The claimant was successful in her appeal against a decision at first instance that she was time-barred from pursuing a claim for professional negligence against her previous solicitor who acted for her in a personal injury claim arising out of a road traffic accident on 20 April 1999 and which was eventually settled on 1 November 2005.
5 June 2013
Court of Appeal
Moses LJ, Rimer LJ and Gloster LJ
In a personal injury claim where liability for a road traffic accident on 20 April 1999 had been admitted, the claimant's solicitors issued a claim form naming the wrong defendant. The claim form was amended after expiry of the limitation period. No proper particulars of claim were filed or served.
The claimant instructed new solicitors in 2004. They advised prospects were poor as the claim would likely be struck out. Settlement was eventually reached on 1 November 2005 in the sum of £25,000. The claimant issued a claim for negligence against her previous solicitors on 10 January 2011 saying that she felt compelled to accept the offer made due to litigation risk and the risk of an adverse costs order. She alleged that she would have recovered far more in damages had her claim been handled properly.

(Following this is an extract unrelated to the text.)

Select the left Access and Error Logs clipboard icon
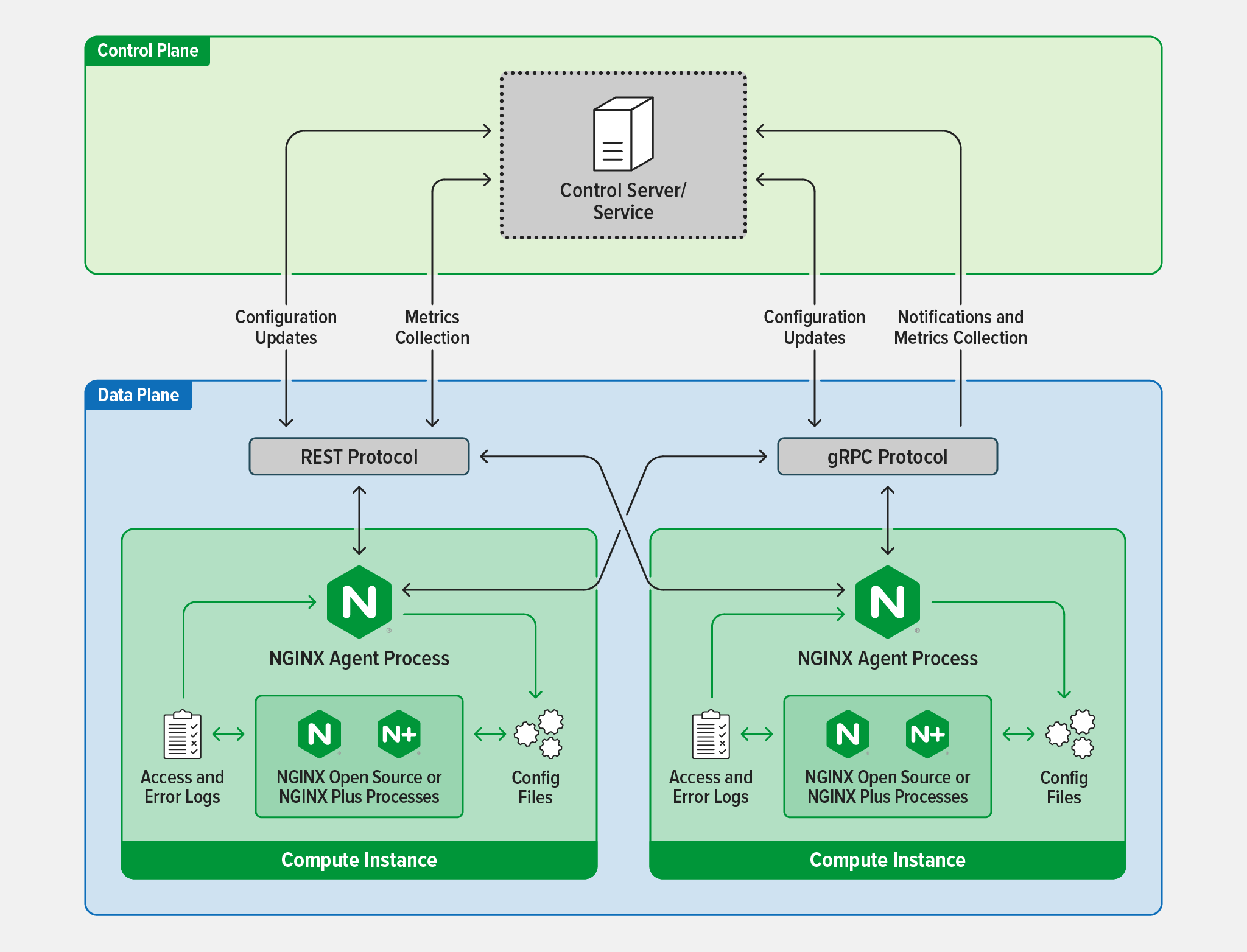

At first instance the court held that the claimant's action was time-barred because it had not been brought within six years of her accident date. On appeal the decision was reversed.
It was held that the risk that the claimant would not have been granted permission to serve out of time was small because liability was admitted. If she had been given an extension for service, there was no reason to assume that her claim would have been limited to a certain sum. There was every chance that her claim may have been limited to the sum pleaded on the claim form, ie £50,000 or less, depending on the evidence obtained in support but this did not affect the court's decision in the present case.
By virtue of s 2 of the Limitation Act 1980 the appeal was allowed on the basis that claims for professional negligence must be brought within six years of the loss being sustained. This was 1 November 2005 for present purposes. The claim was issued on 10 January 2011 and was therefore in time.
This case makes it clear that the time limit for limitation purposes in professional negligence cases run from the date of actual loss, rather than the date on which the alleged negligence occurred. The decision of the court was finely balanced and the claimant, who acted in person, did extremely well to persist with her action and argue her case until its successful conclusion.